Generate a GitHub PR review that the user can copy and submit. The review consists of two parts:

1. Line Comments

Output each comment as a standalone block the user can post on the specific line in GitHub's PR interface. Group by file and include the line number for reference.

markdown
### `src/controllers/UserController.ts`

#### Line 45-52

**issue** _(blocking)_: SQL injection vulnerability in user lookup.

The user ID is concatenated directly into the query string. An attacker could pass `1; DROP TABLE users;--` as the ID parameter. Use parameterized queries instead:

\`\`\`suggestion
const user = await db.query('SELECT * FROM users WHERE id = $1', [userId]);
\`\`\`

---

#### Line 78

**suggestion** _(non-blocking)_: Consider using early returns to reduce nesting.

Three levels of nested conditionals make this logic hard to follow. Inverting the conditions and returning early would flatten this to a linear flow, making it easier to understand what each branch does.

---

2. Review Summary

End with a summary block suitable for the PR review submission comment:

markdown
## Review Summary

**Overall assessment:** [Approve / Request Changes / Comment]

### Key Items

- List the most critical blocking items that must be addressed
- Note any patterns (positive or concerning) observed across the PR

### Stats

- X blocking issues
- Y non-blocking suggestions
- Z other comments

GitHub Suggestion Blocks

When providing code fixes, use GitHub's suggestion syntax so reviewers can apply changes with one click:

```suggestion // corrected code goes here ```

This renders as an "Apply suggestion" button in GitHub's UI. Only use suggestion blocks when you can provide the exact replacement code for the selected lines.

Review and Submission Workflow

Follow this workflow to ensure the user approves all comments before they are submitted to GitHub.

Step 1: Generate and Present Comments

After analyzing the PR, present all comments in the output format described above. Number each comment for easy reference:

markdown
### Comment 1 of 5

**File:** `src/controllers/UserController.ts`
**Line:** 45-52

**issue** _(blocking)_: SQL injection vulnerability...

Step 2: Request User Review

After presenting all comments, ask the user to review them:

I've generated X comments for this PR review.
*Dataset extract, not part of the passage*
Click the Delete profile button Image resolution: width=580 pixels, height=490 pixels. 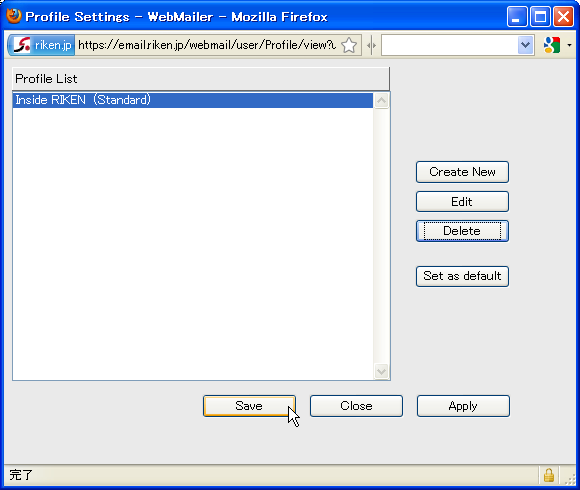[462, 231]
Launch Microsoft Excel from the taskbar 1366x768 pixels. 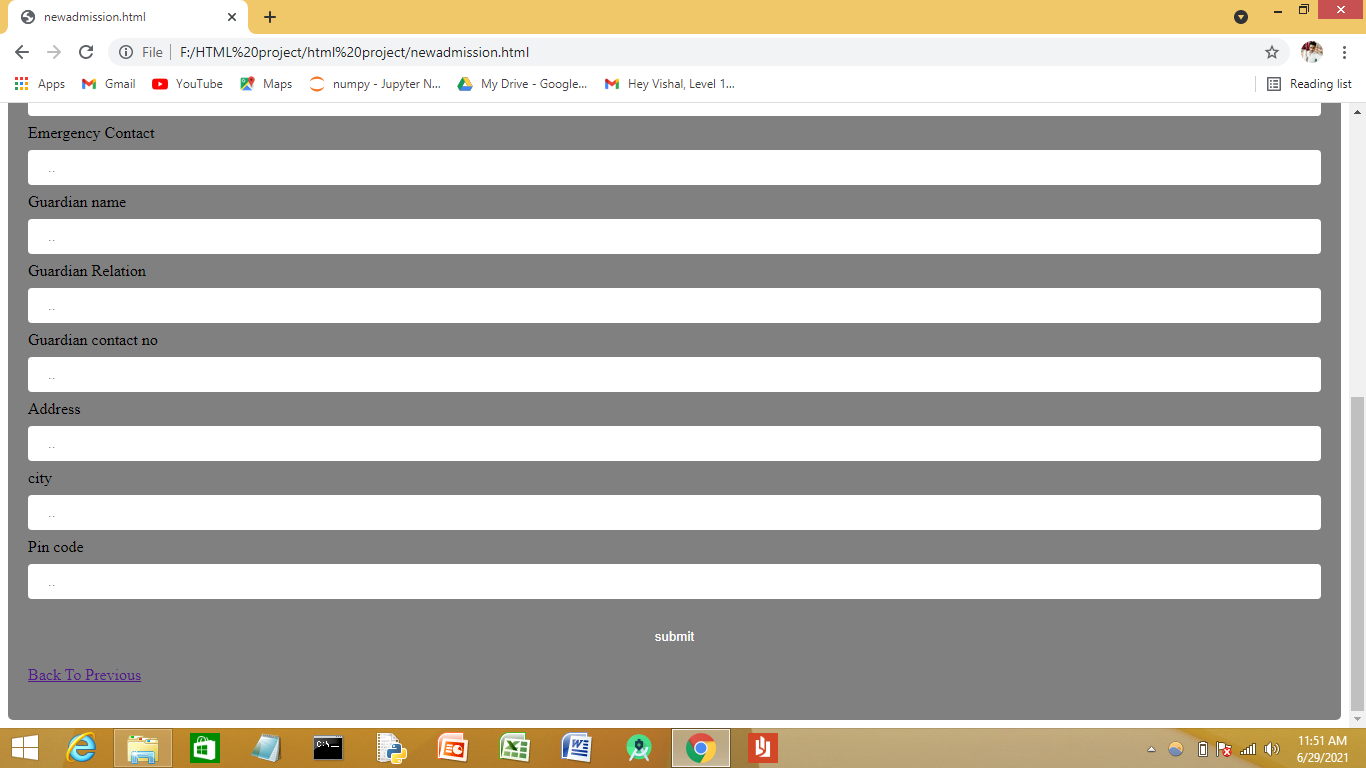click(x=514, y=749)
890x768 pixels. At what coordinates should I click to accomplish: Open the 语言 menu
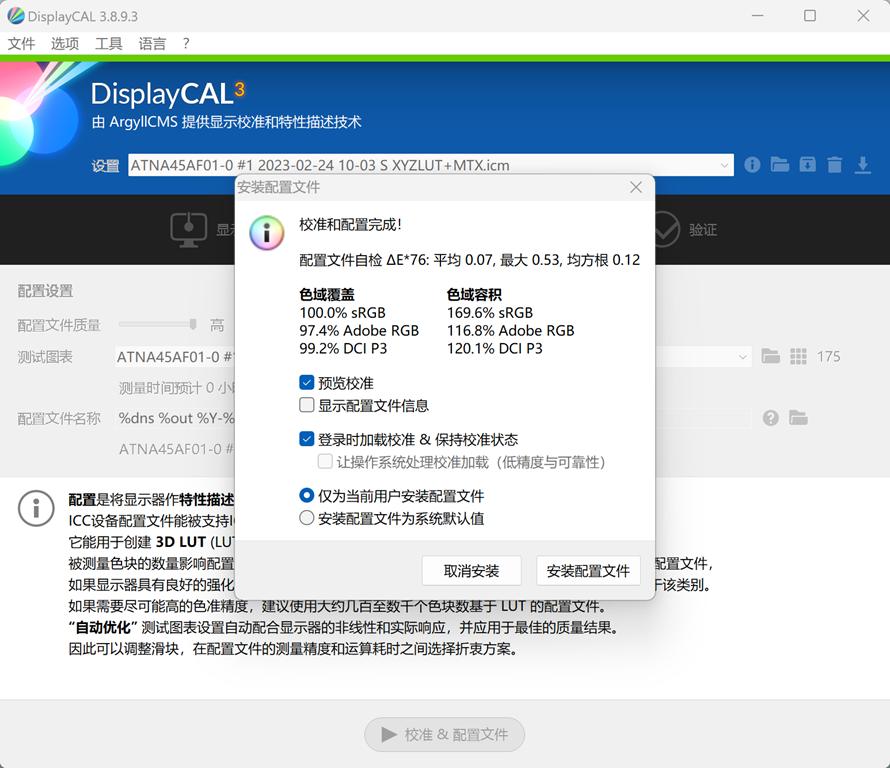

Please review the comments above and let me know:

  • Approve all - Submit all comments as-is
  • Edit - Specify comment numbers to modify (e.g., "Edit #3 to soften the tone")
  • Remove - Specify comment numbers to remove (e.g., "Remove #2 and #4")
  • Cancel - Abort without submitting

Step 3: Iterate on Feedback

If the user requests changes:

  1. Make the requested modifications
  2. Show the updated comment(s)
  3. Return to Step 2 for re-approval

Step 4: Submit to GitHub

Once the user approves, submit the review using the GitHub MCP server:

  1. Create the PR review using the create_pull_request_review tool:

    • owner: Repository owner
    • repo: Repository name
    • pull_number: PR number
    • event: COMMENT, APPROVE, or REQUEST_CHANGES (based on whether blocking issues exist)
    • body: The Review Summary content
    • comments: Array of line comments with path, line, and body fields
  2. Confirm submission to the user with a link to the PR.

Determining Review Event Type

  • REQUEST_CHANGES: Use when there are any issue (blocking) comments
  • COMMENT: Use when there are only non-blocking suggestions, questions, or thoughts
  • APPROVE: Only use if the user explicitly requests approval AND there are no blocking issues

Error Handling

If submission fails:

  1. Report the error to the user
  2. Offer to retry or output the comments in copy-paste format as a fallback

Tone

Be direct and specific. Assume the developer wants to improve. Avoid:

  • Softening language that obscures the message ("maybe consider perhaps...")
  • Condescension or harsh criticism
  • Vague feedback ("this could be better")

Focus on teaching—every piece of feedback is an opportunity to help someone become a better developer.